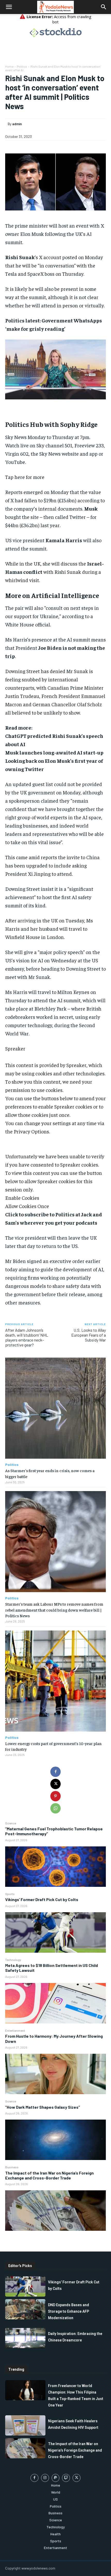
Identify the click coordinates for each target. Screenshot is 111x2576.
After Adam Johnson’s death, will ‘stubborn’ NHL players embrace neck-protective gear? (26, 1337)
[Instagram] (45, 2478)
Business (12, 2167)
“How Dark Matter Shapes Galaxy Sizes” (42, 2107)
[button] (9, 7)
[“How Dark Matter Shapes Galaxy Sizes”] (55, 2140)
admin (17, 124)
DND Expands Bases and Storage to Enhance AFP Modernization (68, 2311)
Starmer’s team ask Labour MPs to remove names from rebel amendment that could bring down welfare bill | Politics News (54, 1609)
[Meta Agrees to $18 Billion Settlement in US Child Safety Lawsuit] (55, 2003)
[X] (55, 1784)
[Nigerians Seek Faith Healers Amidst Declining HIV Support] (25, 2425)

**What the task requires**:
Except for the pictures, give the data again word for word.

**Task output**:
Identify the click coordinates for each target. Screenshot is 111x2576.
After Adam Johnson’s death, will ‘stubborn’ NHL players embrace neck-protective gear? (26, 1337)
[Instagram] (45, 2478)
Business (12, 2167)
“How Dark Matter Shapes Galaxy Sizes” (42, 2107)
[button] (9, 7)
[“How Dark Matter Shapes Galaxy Sizes”] (55, 2140)
admin (17, 124)
DND Expands Bases and Storage to Enhance AFP Modernization (68, 2311)
Starmer’s team ask Labour MPs to remove names from rebel amendment that could bring down welfare bill | Politics News (54, 1609)
[Meta Agrees to $18 Billion Settlement in US Child Safety Lawsuit] (55, 2003)
[X] (55, 1784)
[Nigerians Seek Faith Healers Amidst Declining HIV Support] (25, 2425)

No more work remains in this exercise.